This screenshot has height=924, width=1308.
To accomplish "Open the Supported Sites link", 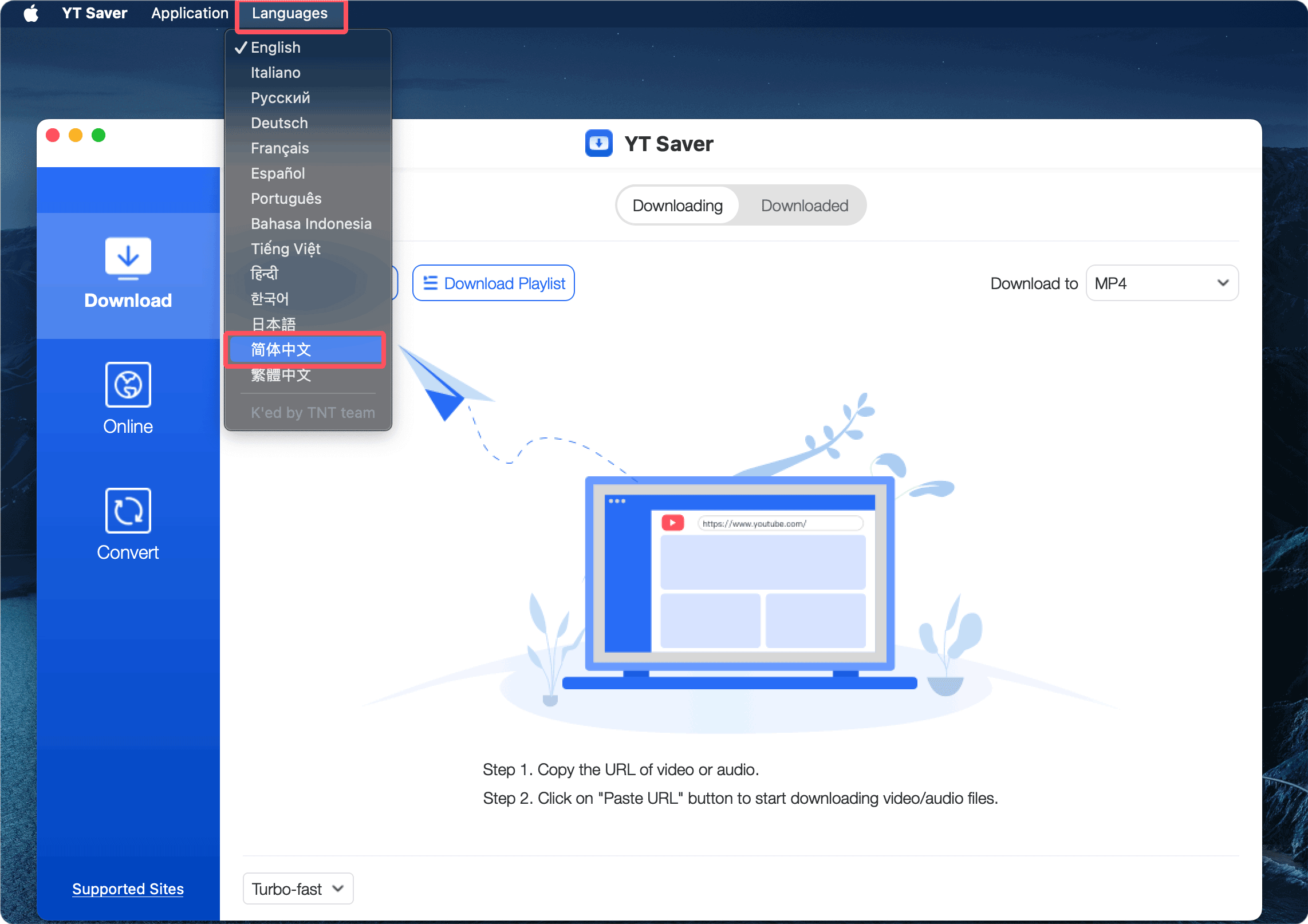I will point(128,889).
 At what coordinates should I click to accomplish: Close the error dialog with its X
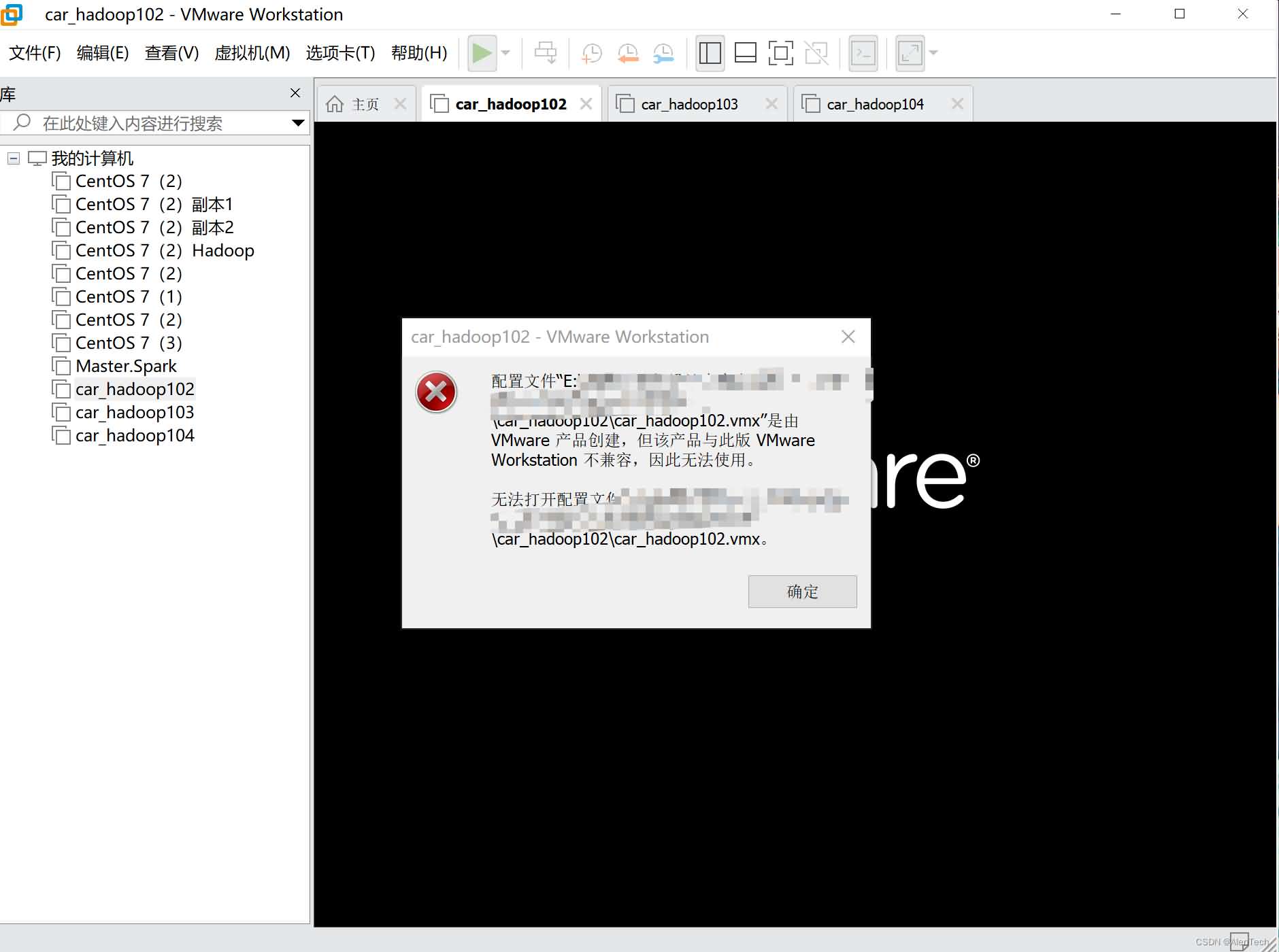(848, 336)
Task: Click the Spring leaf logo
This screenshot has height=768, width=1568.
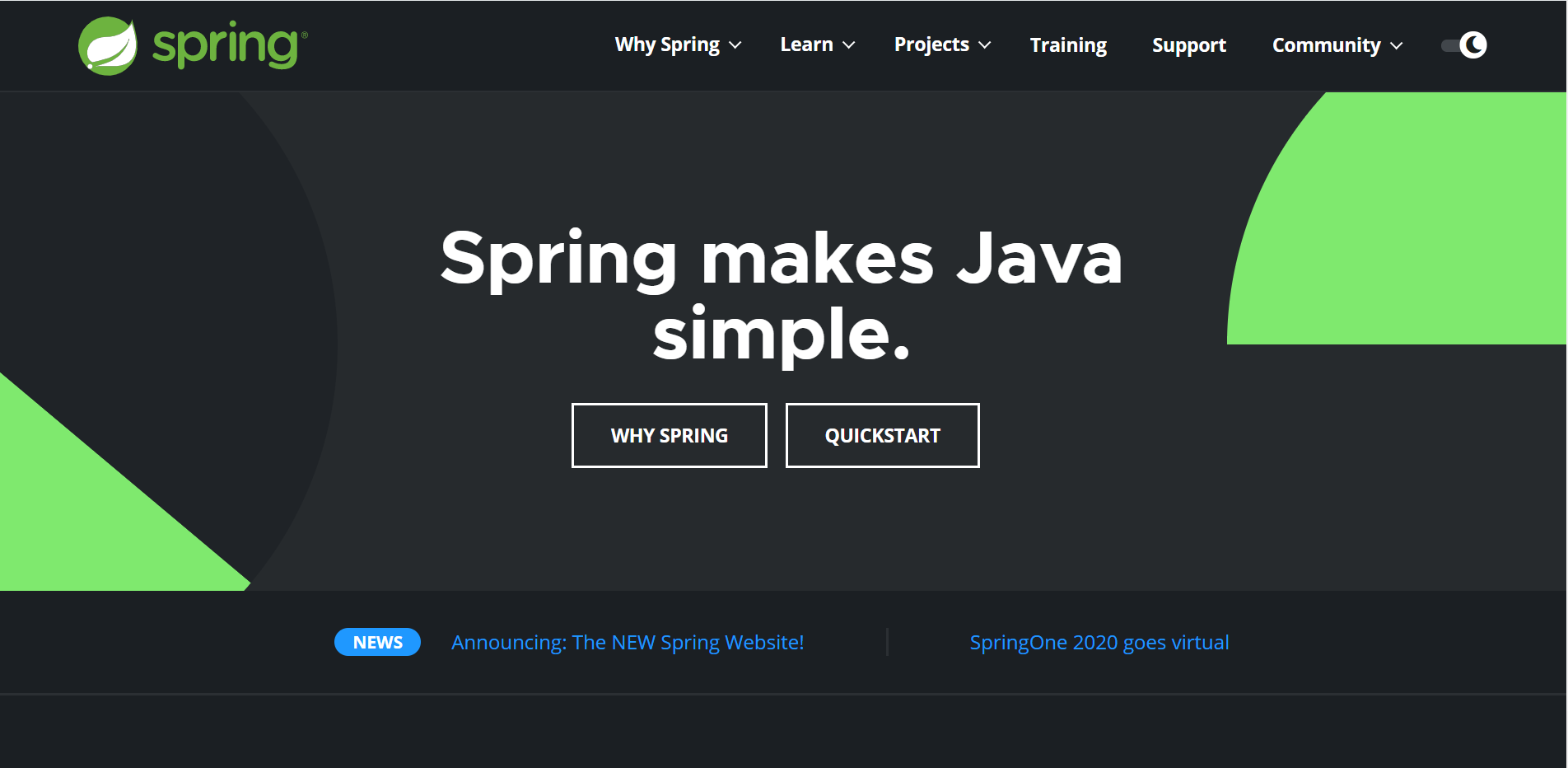Action: (x=109, y=45)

— Task brief —
Beginning with the line that contains "At what coordinates" in the data above, please copy each line exactly until the last line, both ends included, skipping any pictures.

— Reply to the exercise —
 At what coordinates should I click to accomplish: Close the error dialog with its X
(848, 336)
Task: Click the Spring leaf logo
This screenshot has height=768, width=1568.
Action: (x=109, y=45)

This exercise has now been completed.